Along with these weakened land protections, the introduction of NAFTA left millions of people displaced and forced them to emigrate to cities to work in maquilas (factories run by U.S. companies in Mexico to take advantage of cheap labor and lax regulations under NAFTA), or to the U.S. to try to find work, often under extremely exploitive conditions.

Environmental, Military Impacts of NAFTA

The environmental degradation as a result of NAFTA’s implementation in Mexico is equally devastating, with even more devastating effects two decades later. For example, right now one proposed package of reforms is expected to amend the General Water Law to allow full deregulation and the prioritization of water use for energy projects including hydroelectric dams, geothermal, cooling nuclear power plants, and fracking. This package would also include reforms to other laws which would allow for the construction of pipelines in natural protected areas; the exploitation of sources of energy in forests, wetlands and forest soils; and would authorize the planting of genetically modified seeds for the production of agrofuels.

As Alberto Gomez of the Via Campesina explains, “Eighty percent of the constitution has been modified.
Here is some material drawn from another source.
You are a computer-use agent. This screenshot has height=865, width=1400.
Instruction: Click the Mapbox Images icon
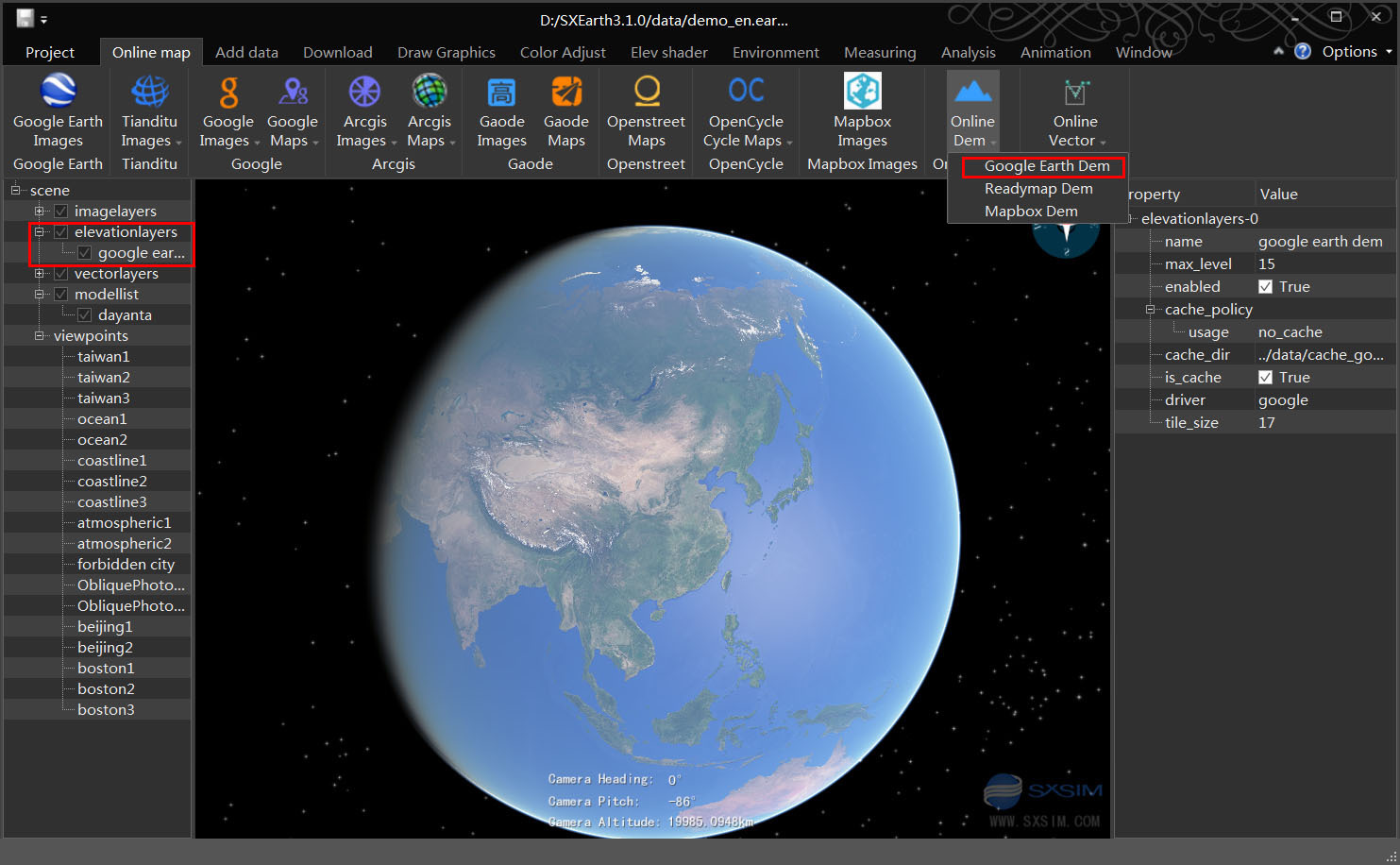[862, 93]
This isn’t the constitution from the revolution that was about individual and collective rights.” Now, he explains, the constitution seems to have shifted its focus from individual and collective rights to corporate rights.

Mexico’s neoliberal agenda, influenced by the introduction of NAFTA, has brought a rapid increase of military forces, police and paramilitaries, illegal detentions, violence and systematic human rights violations. It is also characterized by corruption in the law enforcement and justice system, and state violence where police and military are involved in killings, torture, and disappearances. In addition to violence, the criminalization of protest and social struggle has been intensified with proposed legislation to grant the government the ability to cancel democratic rights in the case of social protests or strikes.
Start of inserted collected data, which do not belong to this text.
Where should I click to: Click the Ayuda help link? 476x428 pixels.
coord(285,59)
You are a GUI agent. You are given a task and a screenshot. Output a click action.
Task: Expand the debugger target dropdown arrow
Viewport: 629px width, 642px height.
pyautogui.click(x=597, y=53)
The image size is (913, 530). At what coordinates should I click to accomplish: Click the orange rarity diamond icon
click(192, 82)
A clear example of this is the Ayotzinapa case. In 2014, seven students from the Ayotzinapa Rural Teachers’ School were brutally assassinated by police forces and another 43 students disappeared. Most of the students were Indigenous Peoples marginalized by the government who organized to defend their rights and their communities. A report, overseen by the Inter-American Commission on Human Rights, revealed that federal police played an active role in the disappearance of the 43 students.

Resistance and Resolve

Despite all of the destruction created by NAFTA, there is a strong resistance led by peasants and Indigenous Peoples in frontline communities. Our partners in Mexico – including the National Union of Autonomous Regional Peasant Organizations (UNORCA)/Via Campesina-Mexico, the Union of Organizations of the Sierra Juarez of Oaxaca (UNOSJO), Mixe Peoples’ Services (Ser Mixe) and Enlace Civil – continue building and strengthening this resistance.
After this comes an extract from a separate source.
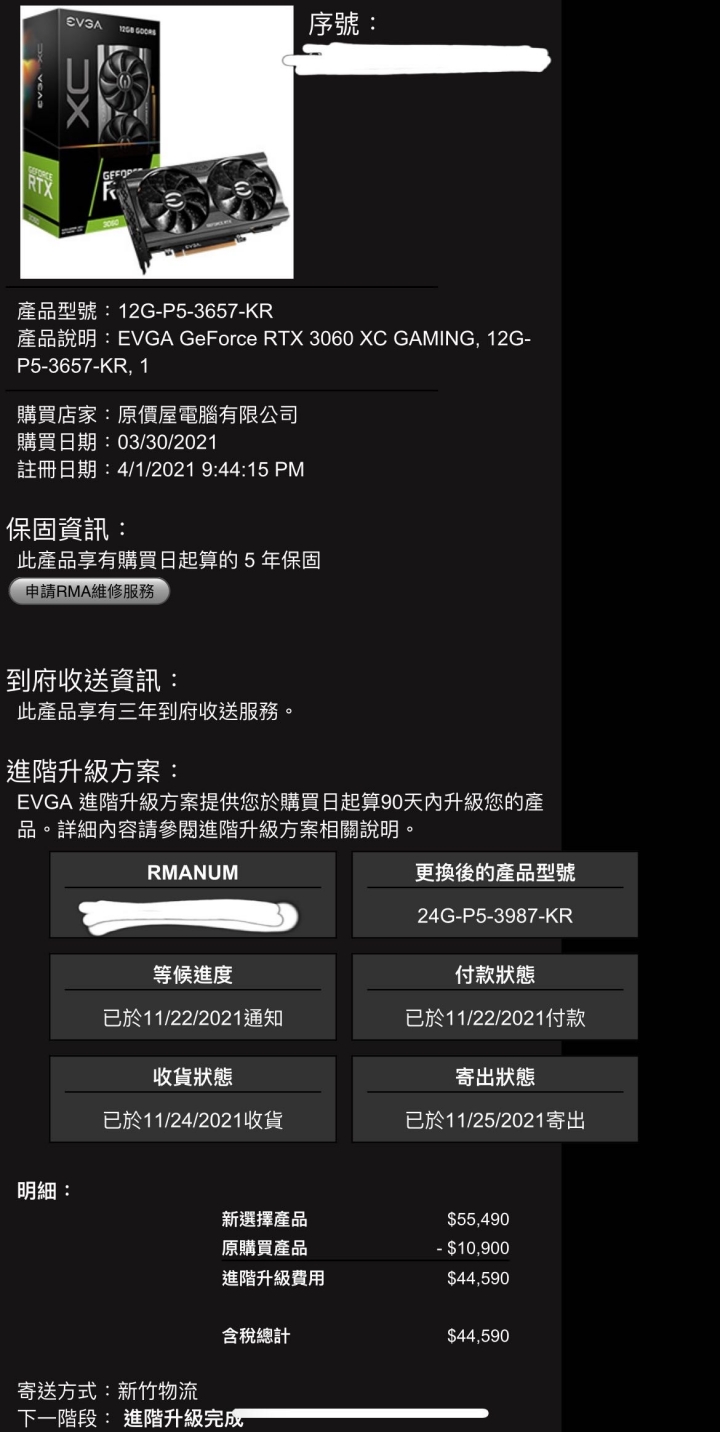Viewport: 720px width, 1432px height.
Task: Select the 等候進度 status box
Action: [193, 997]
Strategies being used in communities include the use of municipal assemblies and communal authorities to protect collective lands and territories through the passage of community resolutions that prohibit genetically modified seeds, mining, and other megaprojects. The resolutions serve as legal instruments to prevent new proposals that jeopardize the rights and health of the community, to stop privatization and regain control of their land and resources, to protect the Mother Earth and achieve food sovereignty.

Currently a new and even larger international trade agreement is in the works. The Trans Pacific Partnership (TPP) is a potential trade deal between the U.S., Canada, Mexico, Australia, Japan, Peru, Vietnam, Malaysia, Brunei, New Zealand, Chile, and Singapore that would undermine economic and social equality, strip environmental protections, increase human rights violations and compromise intellectual property. If the TPP is ratified it will heighten the negative ramifications seen under NAFTA and intensify the tension between the rights of the people versus the rights of corporations.

Krystal Kilhart has been volunteering at Grassroots International since June 2016. She is a current sophomore at the University of Massachusetts Amherst studying Women, Gender, Sexuality Studies and International Relations. She is passionate about environmental justice and human rights advocacy.